Protests spread to cities and schools in China on Saturday night amid growing public outrage over the country’s tight but falsifying control measures over the spread of Covid , with a crowd in Shanghai going as far as calling for the removal of the nation’s leader, Xi Jinping.
The protest comes after anger erupted online and after a street protest broke out on Friday in Urumqi, capital of the Xinjiang region in western China, where at least 10 people died and nine others were injured a day earlier in an apartment fire. Many Chinese say they suspect that the dead were prevented from leaving their homes by Covid restrictions – despite the government’s denial.
The tragedy has sparked broader calls for officials to ease China’s harsh regime of Covid tests, urban lockdowns and movement restrictions three years after the pandemic.
Saturday’s biggest protest seems to have happened in Shanghai, where college and university students were among hundreds who gathered at the intersection of Urumqi Road — named after the city in Xinjiang — to commemorate the dead with candles and signs. The numbers were growing, despite police efforts to contain the crowds, and chants broke out, with people calling for the easing of Covid control measures, the video showed.
“We want freedom,” protesters chanted.
They use obscene language to denounce asking people to register with the Covid phone app in public places like shops and parks. While a series of police officers watched, some in the crowd direct their anger at Mr. Xia rare act of political defiance that is likely to alarm Communist Party officials, prompting tighter censorship and control.
“Xi Jinping!” One man in the crowd kept shouting.
“Step down!” Some chanted in response.
Xi was elected to a breakthrough third term as general secretary of the communist party last month, asserting his status as China’s most powerful leader in decades. He also assembled a new national leadership team of loyal officials, and his hold on power seemed assured.
But the night of public outrage indicated that Xi’s strict Covid policies, which were seen as a success for China after the pandemic spread globally from there in early 2020, are becoming increasingly popular. become a liability. Covid control measures have hurt restaurants, tour operators and other small businesses, exacerbating China’s recent economic downturn.
The outbreak of discontent is also likely to put more pressure on the Chinese government’s efforts to uphold its “dynamic no Covid” policy. This month, the government announced measures to ease restrictions that have made travel and business difficult for many residents. But local governments are still under pressure to keep the number of infections close to zero, leading to confusion and errors in the rules.
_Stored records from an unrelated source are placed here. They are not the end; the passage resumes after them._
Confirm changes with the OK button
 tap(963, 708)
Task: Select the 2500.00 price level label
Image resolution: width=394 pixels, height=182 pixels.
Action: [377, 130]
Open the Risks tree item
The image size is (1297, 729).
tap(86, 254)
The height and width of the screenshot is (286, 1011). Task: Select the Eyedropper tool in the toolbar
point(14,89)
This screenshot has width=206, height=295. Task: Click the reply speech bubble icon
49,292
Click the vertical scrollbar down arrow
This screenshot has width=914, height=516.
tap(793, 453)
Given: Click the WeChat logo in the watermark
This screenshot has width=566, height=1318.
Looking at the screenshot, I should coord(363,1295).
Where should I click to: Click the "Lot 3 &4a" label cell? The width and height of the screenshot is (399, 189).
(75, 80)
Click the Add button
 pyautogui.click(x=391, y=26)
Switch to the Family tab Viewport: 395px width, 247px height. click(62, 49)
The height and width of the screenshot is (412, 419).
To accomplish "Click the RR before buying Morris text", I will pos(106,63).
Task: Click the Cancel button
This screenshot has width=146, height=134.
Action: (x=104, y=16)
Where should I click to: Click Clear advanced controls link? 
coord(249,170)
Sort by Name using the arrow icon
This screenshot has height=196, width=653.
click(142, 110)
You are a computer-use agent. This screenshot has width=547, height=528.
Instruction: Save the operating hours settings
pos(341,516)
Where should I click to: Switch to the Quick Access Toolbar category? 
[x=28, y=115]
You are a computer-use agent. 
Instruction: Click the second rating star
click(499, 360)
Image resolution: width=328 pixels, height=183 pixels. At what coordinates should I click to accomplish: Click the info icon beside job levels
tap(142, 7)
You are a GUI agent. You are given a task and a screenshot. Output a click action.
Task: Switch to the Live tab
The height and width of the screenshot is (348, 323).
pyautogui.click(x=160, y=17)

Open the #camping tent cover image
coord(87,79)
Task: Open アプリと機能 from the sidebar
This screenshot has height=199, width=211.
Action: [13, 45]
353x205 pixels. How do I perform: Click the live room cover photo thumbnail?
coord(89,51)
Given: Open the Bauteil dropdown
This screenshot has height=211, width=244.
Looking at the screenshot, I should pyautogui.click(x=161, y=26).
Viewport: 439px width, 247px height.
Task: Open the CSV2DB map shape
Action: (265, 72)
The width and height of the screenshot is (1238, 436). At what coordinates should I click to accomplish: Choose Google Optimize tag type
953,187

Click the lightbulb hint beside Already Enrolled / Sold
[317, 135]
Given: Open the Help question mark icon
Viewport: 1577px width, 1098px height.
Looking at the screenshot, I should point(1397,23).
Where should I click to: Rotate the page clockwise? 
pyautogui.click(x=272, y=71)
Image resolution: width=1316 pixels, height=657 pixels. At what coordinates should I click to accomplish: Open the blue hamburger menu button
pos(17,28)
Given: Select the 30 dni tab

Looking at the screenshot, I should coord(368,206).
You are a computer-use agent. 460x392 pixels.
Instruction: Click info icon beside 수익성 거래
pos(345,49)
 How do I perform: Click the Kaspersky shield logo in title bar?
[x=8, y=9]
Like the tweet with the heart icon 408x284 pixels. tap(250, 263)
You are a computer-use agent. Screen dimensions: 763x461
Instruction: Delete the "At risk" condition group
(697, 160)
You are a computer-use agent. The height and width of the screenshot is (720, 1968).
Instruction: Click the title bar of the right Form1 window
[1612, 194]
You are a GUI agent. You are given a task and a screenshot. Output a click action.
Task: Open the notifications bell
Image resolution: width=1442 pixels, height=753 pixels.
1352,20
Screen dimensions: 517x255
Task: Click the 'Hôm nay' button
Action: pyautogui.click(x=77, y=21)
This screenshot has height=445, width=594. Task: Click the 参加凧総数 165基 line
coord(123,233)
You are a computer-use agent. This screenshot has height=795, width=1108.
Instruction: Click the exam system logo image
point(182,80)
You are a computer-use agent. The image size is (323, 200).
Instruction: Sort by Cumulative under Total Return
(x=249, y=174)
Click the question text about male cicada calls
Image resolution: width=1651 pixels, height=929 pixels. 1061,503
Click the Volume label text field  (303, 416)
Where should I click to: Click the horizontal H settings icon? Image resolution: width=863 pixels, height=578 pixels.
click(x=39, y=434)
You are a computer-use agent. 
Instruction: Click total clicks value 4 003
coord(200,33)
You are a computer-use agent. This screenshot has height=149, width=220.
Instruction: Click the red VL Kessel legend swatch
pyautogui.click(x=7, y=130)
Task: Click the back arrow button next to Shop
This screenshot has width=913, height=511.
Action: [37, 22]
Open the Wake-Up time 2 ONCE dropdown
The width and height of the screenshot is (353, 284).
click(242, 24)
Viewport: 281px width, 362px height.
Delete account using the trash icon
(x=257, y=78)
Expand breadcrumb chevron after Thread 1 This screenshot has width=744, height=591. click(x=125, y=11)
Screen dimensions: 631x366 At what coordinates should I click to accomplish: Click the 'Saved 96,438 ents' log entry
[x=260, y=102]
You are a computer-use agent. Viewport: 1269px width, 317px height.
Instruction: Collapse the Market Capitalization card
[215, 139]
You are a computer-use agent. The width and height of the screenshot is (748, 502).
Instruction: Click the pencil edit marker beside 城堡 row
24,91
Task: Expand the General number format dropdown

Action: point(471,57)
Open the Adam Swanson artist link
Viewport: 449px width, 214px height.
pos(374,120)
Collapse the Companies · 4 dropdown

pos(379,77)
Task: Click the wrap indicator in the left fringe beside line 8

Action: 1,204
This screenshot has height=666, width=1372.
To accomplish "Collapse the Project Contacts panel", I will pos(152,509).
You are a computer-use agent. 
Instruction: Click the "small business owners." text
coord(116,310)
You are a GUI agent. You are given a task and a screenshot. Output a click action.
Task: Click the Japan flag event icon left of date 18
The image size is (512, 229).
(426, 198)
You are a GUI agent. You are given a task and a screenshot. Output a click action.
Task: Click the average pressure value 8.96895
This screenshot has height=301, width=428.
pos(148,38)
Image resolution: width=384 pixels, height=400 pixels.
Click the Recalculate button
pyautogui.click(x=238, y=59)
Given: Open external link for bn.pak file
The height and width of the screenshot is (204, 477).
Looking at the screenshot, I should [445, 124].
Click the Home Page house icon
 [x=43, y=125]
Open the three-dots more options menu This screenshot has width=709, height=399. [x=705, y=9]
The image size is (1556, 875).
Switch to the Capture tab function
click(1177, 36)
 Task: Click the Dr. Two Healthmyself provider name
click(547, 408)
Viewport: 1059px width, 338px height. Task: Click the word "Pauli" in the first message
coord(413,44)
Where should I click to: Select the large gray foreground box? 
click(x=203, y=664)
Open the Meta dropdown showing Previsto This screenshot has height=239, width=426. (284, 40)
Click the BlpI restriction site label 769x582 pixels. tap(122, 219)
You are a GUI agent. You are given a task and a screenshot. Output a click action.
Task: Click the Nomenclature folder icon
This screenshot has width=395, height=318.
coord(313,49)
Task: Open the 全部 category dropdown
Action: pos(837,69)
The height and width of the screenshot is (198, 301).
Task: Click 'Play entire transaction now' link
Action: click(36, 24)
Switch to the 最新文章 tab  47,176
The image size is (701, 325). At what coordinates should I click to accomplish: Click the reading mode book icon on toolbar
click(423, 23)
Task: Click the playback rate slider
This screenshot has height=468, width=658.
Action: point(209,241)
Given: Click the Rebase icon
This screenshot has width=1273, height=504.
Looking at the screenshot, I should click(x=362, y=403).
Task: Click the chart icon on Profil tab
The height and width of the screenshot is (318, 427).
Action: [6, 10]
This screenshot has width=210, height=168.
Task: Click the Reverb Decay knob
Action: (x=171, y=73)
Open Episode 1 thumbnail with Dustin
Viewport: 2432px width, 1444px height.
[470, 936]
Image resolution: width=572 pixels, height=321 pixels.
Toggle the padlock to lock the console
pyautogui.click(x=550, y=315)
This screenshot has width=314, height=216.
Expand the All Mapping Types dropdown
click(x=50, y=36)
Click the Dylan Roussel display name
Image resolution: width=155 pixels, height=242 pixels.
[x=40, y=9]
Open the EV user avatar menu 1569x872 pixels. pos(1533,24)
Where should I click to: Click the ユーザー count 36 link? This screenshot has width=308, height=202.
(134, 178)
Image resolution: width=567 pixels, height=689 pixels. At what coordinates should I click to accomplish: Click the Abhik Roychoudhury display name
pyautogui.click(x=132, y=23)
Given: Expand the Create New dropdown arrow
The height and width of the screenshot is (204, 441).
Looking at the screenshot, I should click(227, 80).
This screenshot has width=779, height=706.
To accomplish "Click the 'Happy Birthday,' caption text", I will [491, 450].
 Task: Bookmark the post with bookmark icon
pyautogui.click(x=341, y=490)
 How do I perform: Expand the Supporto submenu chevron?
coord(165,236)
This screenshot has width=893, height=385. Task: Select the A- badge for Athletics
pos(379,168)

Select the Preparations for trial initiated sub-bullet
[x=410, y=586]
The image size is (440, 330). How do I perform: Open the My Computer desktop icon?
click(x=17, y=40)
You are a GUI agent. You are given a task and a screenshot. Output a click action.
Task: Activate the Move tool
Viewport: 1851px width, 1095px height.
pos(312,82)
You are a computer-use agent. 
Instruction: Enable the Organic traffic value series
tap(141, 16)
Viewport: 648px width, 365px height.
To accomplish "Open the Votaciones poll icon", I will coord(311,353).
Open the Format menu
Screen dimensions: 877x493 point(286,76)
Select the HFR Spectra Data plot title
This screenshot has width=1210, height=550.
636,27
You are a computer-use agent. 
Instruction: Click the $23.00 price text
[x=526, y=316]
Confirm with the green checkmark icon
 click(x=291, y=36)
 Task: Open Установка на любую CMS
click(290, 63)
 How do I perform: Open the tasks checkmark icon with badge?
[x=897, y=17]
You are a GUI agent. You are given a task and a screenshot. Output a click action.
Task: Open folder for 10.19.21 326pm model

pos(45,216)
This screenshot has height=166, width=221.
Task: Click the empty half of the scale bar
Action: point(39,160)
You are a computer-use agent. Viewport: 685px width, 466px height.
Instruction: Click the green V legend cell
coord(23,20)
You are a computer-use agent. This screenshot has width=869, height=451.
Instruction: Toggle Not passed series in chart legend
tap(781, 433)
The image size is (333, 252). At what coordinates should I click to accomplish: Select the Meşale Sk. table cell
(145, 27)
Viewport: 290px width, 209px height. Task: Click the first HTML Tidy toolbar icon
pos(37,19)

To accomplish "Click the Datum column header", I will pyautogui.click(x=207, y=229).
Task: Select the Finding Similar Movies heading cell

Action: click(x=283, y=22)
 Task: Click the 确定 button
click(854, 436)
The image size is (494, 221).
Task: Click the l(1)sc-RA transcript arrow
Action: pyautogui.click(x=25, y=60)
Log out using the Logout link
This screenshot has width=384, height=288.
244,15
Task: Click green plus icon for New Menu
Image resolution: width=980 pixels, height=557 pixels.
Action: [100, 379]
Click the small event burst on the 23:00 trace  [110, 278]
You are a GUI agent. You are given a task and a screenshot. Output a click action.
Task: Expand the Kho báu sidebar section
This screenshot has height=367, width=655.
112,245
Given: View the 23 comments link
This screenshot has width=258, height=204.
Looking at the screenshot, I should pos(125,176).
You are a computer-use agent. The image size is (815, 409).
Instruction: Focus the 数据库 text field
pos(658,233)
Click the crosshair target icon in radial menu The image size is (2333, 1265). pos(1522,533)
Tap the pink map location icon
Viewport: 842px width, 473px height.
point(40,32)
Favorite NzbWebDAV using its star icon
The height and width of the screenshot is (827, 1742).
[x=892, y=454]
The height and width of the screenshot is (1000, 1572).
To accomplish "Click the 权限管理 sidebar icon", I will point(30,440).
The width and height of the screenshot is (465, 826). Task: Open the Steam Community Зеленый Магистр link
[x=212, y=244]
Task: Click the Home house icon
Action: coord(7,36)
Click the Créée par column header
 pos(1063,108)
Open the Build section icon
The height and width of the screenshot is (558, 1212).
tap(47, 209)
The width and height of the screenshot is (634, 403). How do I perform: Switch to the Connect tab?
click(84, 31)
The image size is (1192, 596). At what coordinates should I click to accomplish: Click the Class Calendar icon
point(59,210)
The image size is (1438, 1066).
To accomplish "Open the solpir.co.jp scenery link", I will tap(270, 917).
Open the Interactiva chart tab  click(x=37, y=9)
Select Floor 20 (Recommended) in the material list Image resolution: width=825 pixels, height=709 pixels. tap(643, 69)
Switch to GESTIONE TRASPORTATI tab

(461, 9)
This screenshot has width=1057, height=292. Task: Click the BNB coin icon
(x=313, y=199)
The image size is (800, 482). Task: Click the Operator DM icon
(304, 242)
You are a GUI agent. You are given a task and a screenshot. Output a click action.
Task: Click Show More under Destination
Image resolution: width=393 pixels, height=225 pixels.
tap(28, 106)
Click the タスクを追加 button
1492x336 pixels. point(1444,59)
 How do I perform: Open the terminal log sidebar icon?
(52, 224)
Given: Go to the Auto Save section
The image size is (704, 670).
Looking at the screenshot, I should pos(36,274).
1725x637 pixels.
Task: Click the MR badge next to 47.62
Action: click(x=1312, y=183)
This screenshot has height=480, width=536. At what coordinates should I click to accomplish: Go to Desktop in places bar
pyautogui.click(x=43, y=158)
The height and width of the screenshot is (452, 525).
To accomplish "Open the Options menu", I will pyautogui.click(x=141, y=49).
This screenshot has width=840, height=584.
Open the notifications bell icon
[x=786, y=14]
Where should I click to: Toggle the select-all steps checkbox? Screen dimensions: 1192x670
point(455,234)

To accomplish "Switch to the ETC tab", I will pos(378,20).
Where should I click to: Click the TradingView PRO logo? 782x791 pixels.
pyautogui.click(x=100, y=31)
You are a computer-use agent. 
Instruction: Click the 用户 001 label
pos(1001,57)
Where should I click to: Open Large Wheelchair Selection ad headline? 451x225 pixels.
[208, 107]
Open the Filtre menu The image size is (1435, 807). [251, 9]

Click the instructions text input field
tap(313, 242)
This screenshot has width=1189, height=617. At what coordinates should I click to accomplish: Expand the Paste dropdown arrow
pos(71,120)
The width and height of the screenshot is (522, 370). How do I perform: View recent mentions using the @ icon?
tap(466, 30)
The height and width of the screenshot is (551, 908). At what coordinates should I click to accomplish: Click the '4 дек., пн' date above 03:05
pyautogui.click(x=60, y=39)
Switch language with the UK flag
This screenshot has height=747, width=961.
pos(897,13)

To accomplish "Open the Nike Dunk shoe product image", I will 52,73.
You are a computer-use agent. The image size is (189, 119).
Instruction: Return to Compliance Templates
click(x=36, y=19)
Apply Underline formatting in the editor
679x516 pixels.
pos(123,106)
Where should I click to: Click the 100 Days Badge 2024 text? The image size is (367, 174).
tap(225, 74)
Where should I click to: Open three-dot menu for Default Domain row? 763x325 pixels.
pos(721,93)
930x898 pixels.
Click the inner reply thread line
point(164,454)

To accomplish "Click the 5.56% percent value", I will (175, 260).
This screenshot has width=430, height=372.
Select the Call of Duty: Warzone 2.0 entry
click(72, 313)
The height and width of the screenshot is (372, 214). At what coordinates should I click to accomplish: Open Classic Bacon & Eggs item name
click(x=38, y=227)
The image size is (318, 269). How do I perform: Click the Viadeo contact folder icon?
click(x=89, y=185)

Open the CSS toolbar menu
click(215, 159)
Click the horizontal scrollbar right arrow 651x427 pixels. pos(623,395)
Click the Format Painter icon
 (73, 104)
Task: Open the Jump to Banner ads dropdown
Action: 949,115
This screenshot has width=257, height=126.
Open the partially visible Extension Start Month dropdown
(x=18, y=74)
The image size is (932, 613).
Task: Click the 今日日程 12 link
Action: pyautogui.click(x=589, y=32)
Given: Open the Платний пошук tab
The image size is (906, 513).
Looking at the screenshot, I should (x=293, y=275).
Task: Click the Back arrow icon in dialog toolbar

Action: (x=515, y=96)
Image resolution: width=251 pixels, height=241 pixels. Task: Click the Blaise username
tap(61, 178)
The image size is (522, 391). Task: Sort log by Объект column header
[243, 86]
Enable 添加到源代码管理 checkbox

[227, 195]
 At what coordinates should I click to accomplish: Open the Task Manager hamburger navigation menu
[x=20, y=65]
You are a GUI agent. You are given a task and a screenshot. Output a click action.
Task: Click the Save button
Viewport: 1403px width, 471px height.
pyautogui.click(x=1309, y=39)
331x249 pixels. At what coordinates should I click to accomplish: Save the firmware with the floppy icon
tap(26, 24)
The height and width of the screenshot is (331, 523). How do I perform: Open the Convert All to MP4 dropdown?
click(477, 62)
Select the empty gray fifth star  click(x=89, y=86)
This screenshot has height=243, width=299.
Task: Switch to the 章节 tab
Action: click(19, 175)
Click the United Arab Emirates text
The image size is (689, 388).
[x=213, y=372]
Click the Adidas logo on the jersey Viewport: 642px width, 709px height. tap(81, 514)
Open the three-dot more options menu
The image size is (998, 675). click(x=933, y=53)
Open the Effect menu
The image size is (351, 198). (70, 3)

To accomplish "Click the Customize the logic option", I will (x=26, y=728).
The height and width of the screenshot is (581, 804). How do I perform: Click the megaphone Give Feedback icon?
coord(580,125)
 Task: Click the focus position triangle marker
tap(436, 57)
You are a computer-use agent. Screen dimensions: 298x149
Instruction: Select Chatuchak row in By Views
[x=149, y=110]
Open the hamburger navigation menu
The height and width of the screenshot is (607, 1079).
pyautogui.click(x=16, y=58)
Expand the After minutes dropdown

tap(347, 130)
The deadly fire in Urumqi seems to crystallize public anger at those pressures.
“I felt like a coward before, but now I feel like I can stand up,” said one young man from Xinjiang. tell a gathering at a campus of Communication University of China in Nanjing, eastern China, according to a video published online and the location verified by The Times. Hundreds of people held up their phones like lit candles.
“I speak for my home region, for friends who have lost loved ones and relatives in the fire disaster and,” he added, “for those who have passed away.”
Section of the heron and King of Death contribution report.